I am not fooling myself, most physicians are busy wire to wire day in and day out. They do not have the time or inclination to deconstruct a monograph or a sales aid in order to make a critical appraisal of the drug. They trust that the FDA has done its job when it approved a drug for sale for an indication. And consider that most practices are made up of different types of patients some with a plethora of issues that need to be weighed against the drug. That is where the pharma company sales person, promotional materials etc help the busy physician. By identifying the salient issues and science. Of course truth in advertising and selling is similar to the Easter Bunny. And pharma is rated in trustworthiness at the bottom of the trust barrel. So how do we return pharma to a trusted place? While helping the overworked physician to make head or tails out of promotional material. 
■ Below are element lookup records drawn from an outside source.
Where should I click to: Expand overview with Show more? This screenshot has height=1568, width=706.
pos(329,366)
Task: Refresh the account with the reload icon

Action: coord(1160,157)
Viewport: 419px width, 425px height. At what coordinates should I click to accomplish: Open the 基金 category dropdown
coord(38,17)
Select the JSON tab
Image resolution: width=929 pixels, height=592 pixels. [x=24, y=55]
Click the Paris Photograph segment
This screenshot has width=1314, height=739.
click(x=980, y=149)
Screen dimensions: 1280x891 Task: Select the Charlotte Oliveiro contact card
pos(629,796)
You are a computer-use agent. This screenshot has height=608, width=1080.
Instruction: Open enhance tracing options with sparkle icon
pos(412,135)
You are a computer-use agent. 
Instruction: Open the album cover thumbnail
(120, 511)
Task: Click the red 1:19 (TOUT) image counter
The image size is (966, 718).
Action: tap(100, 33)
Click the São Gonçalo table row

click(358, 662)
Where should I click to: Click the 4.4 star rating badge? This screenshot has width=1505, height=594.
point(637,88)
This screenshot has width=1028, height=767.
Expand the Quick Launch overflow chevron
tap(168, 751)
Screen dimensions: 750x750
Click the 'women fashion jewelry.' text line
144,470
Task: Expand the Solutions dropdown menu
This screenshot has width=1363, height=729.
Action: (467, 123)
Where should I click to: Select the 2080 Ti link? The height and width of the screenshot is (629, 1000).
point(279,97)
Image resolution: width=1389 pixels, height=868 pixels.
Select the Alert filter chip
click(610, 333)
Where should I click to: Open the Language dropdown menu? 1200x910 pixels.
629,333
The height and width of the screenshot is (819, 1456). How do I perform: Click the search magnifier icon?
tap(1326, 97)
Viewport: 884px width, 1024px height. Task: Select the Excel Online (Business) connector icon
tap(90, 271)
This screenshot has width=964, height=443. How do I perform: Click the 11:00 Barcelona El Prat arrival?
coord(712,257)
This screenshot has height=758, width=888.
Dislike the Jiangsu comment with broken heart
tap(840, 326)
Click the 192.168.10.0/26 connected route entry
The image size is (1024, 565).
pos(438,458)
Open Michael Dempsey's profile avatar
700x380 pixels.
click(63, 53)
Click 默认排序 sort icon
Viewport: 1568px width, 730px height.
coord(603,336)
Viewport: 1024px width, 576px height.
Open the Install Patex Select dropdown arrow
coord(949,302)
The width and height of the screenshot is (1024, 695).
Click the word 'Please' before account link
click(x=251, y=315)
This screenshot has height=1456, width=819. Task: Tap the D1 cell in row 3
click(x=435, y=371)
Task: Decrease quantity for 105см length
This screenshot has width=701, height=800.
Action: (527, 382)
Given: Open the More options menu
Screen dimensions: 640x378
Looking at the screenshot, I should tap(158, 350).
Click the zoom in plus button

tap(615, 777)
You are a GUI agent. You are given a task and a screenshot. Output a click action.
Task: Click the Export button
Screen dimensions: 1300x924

I would like to think that GSK would want to provide a series of educational programs CME or otherwise to teach HCPs how to perform critical appraisal on clinical trial data. Make the HCP the gate keeper not of Rx alone but of how to access and use knowledge. Give them the tools to reject, accept, or apply appropriately where drug xyz can be used and on whom. A wise man once said a pharma should not seek a 100% share of a market but a 100% share of those patients who will benefit the most and most appropriately from the drug. Differentiation in a crowded marketplace will come from educating your audience to see the value and designing the drug and its clinical trial to show that value.

I just saw this post on The Healthcare Marketer Blog “Should Physicians Disclose Potential Conflicts of Interest to Patients?“. The simple answer is yes. And it fits with the discussion above the more the patient knows the better he or she can align their values to their physician. This drives the physician to improve their knowledge and care since the patient is facing them asking questions. This post introduces the Who’s My Doctor a movement promoting and driving transparency on the part of the physician. 

Check out the Total Transparency Manifesto for Dr. Leana Wen to see what real transparency looks like. 

There are a lot of moving parts in this discussion and finding the right balance is going to be a long fought battle. We are seeing more and more patients raising questions about their care and making demands to know and understand treatment. Patient engagement is at the heart of this change and will continue to drive it. Perhaps we have a bright future in our healthcare system to spite current events. And GSK has drawn a line in the sand that we will see if others cross.